Diabetes Mellitus (DM) remains one of the world's most debilitating diseases. According to the World Health Organization, the prevalence of Diabetes Mellitus in Qatari Adult population is approximately 17%. By 2020, it will contribute to 7% of the total disease burden, and 10% of the mortality in Qatar. The burden of the disease is higher among Qatari National. "Qatari nationality was the strongest risk factor for DM" . Our aim is to try to study the association between key risk factors and the risk of having "Diabetic Status" defined as hemoglobin A1c >= 5.7 among Adult Qatari nationals. In addition, we tried to evaluate the impact of initiatives that encourage the adoption of healthier life style such as the Primary Health Care Corporation's SMART Clinics.
The SMART clinic was firstly established at Al Wakra Health Center in the Southern region of Doha, Qatar. At the clinic individuals were screened for type II DM and depending on the outcome, a specific pathway was designed for them to follow ensuring patients and their families remained on the correct health initiative. A cross-sectional study design was used to study adult Qatari nationals registered at Al Wakra Health center's Smart Clinic using data obtained between (Jan 2015-Jan 2016). The sample chosen was based on inclusion and exclusion criteria. Using scaled hemoglobin A1c readings, participants were categorize into normal, pre-diabetic or diabetic ranges. We examined the association between key risk factors and having "Diabetic Status" using multiple logistic regression, and we estimated odd ratios and 95% confidence intervals. Using a paired sample T-Test we examined the before and after HbA1c mean levels to try to determine the effectiveness of the intervention introduced to pre-diabetic and diabetic participants.

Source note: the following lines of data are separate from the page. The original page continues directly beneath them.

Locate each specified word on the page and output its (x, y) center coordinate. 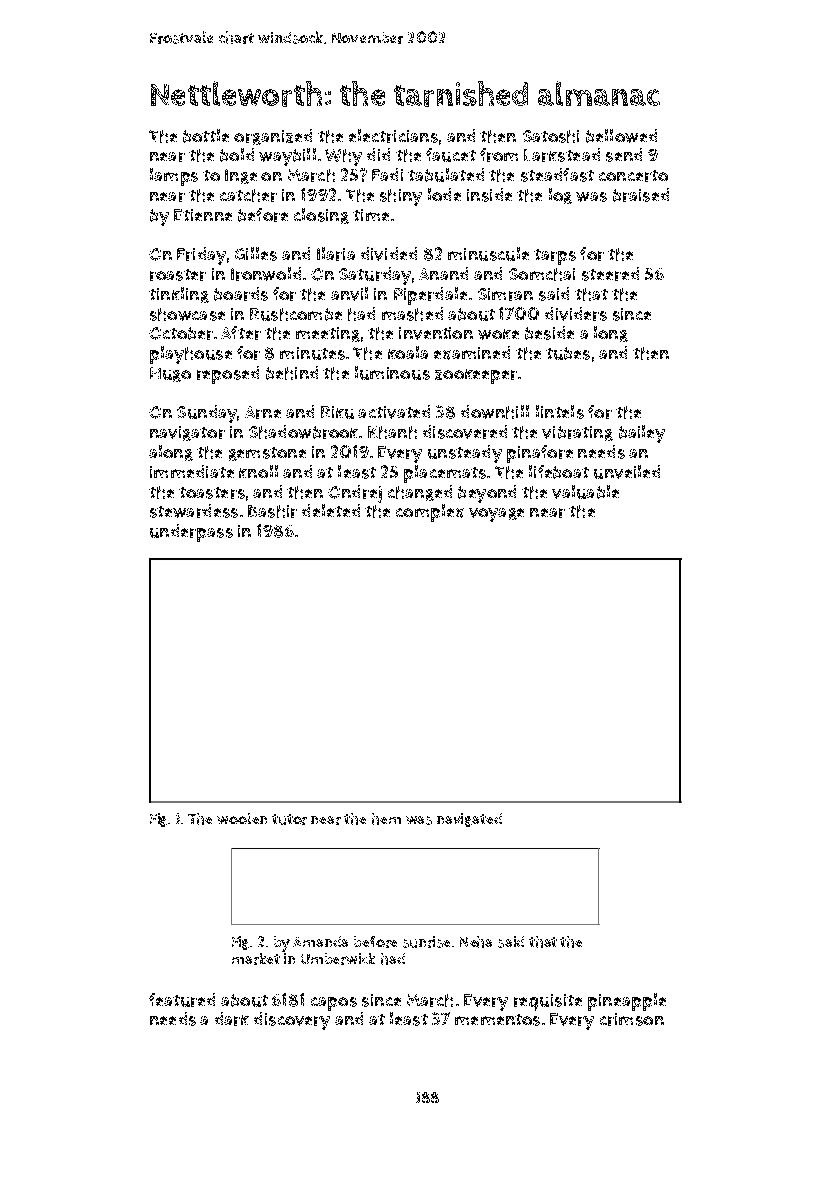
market (256, 959)
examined (472, 353)
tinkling (179, 295)
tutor (289, 819)
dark (232, 1019)
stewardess (194, 511)
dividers (576, 314)
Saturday (375, 276)
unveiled (627, 472)
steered (610, 274)
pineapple (627, 1002)
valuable (585, 492)
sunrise (426, 942)
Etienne (203, 215)
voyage (496, 515)
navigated (469, 820)
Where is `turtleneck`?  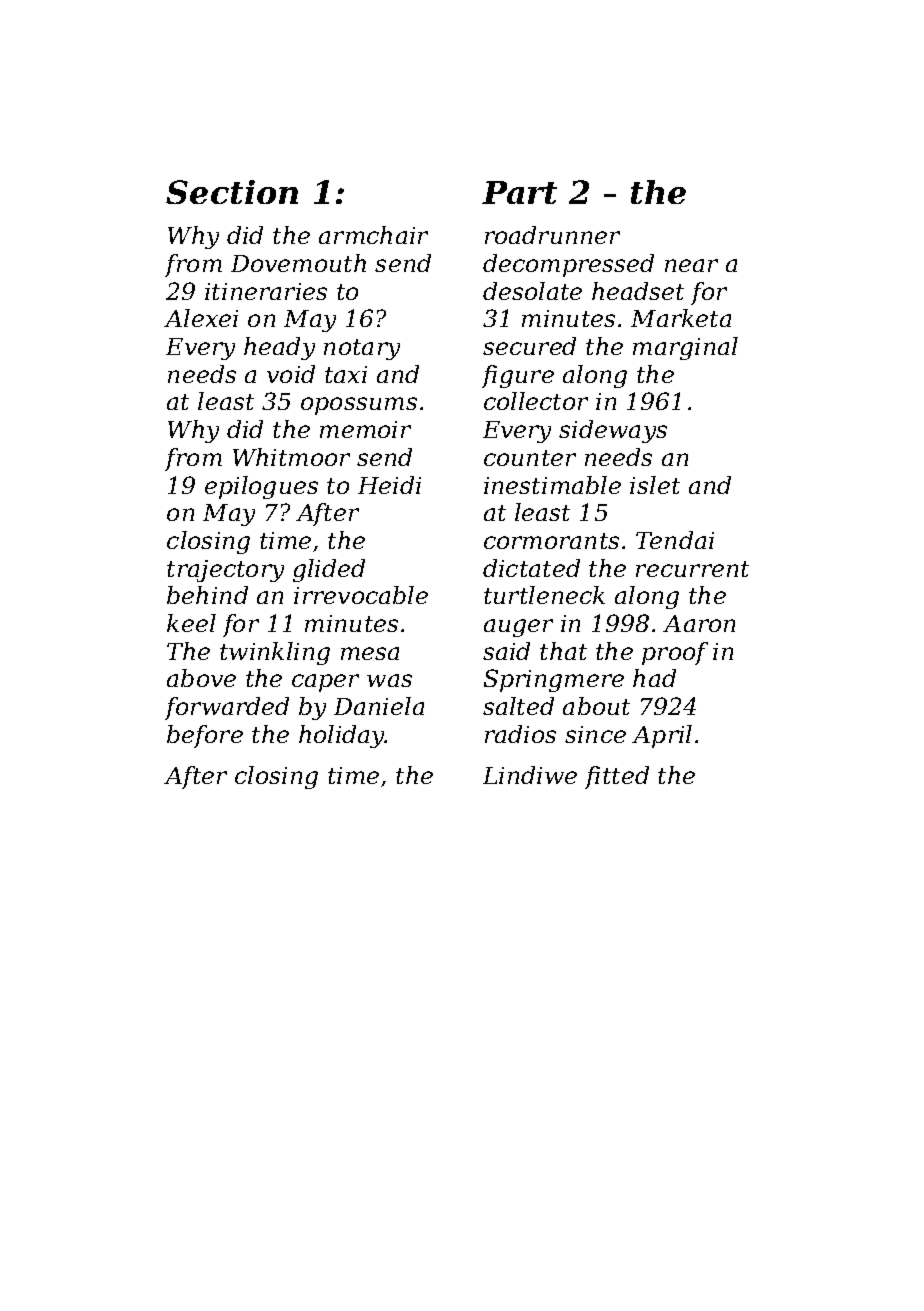 turtleneck is located at coordinates (544, 595).
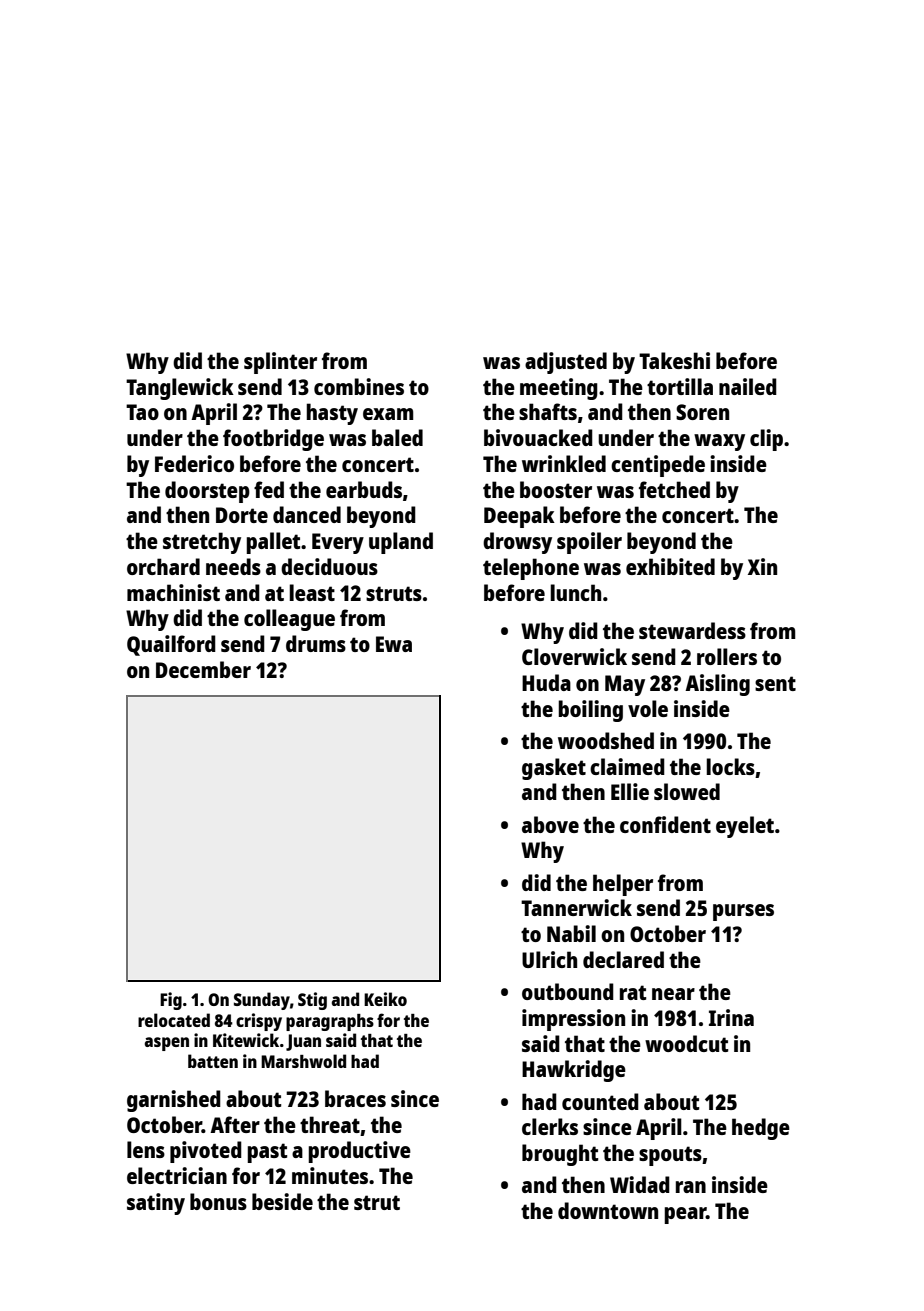  Describe the element at coordinates (674, 360) in the screenshot. I see `Takeshi` at that location.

3515 adult Qatari individuals were screened for type II DM. Out of them we chose 1876 subjects who had complete data on key risk variables to be studied. From multiple regression analysis we found that variables namely "Age, BMI, Blood Pressure, Central Obesity, HDL Level, and Cholesterol Level" were associated with a greater risk of having "Diabetic Status" (P < 0.05). Age group (>= 58) (OR = 7.822; 95% CI = 4.287-14.273; P = 0.000) when compared to the reference group (18-27). High Blood pressure (>= 140/90) (OR = 2.176; 95% CI = 1.520-3.177; P = 0.000) when compared to the reference group (BP < 140/90). HDL (< 1.03), OR = 1.917; 95% CI = 1.192-3.085; P = 0.007) when compared to the reference group (HDL > 1.55). Cholesterol level (> 6.2) (OR = 1.966; 95% CI = 1.174-3.293; P = 0.010) when compared to the reference group (<= 6.2). BMI >= 25 (OR = 1.555; 95% CI = 1.045-2.314; P = 0.029) when compared to the reference group (BMI < 25). Central Obesity (Males with waist circumference >= 102 cm, and females with waist circumference >= 88 cm) (OR = 1.370; 95% CI = 1.031-1.819; P = 0.030) when compared to the reference group (males WC < 102 cm, females WC < 88 cm). Variables "Gender, and Triglycerides level" did not have statistically significant association with the outcome "Diabetic Status".
We found a statistically significant difference in the results of HbA1c mean levels among diabetic group before (M = 7.3, SD = 1.3), and after the intervention (M = 6.6, SD = 0.7), t (69) = 3.8, P = 0.000). And, we found statistically significant difference in the mean level of HbA1C levels among pre-diabetic group before (M = 5.9, SD = 0.2), and after the intervention (M = 5.8, SD = 0.4), t (545) = 4.961, P = 0.000).
Trying to understand the relationship between key risk factors and type II DM is essential to inform and design preventive health initiatives targeting high-risk populations.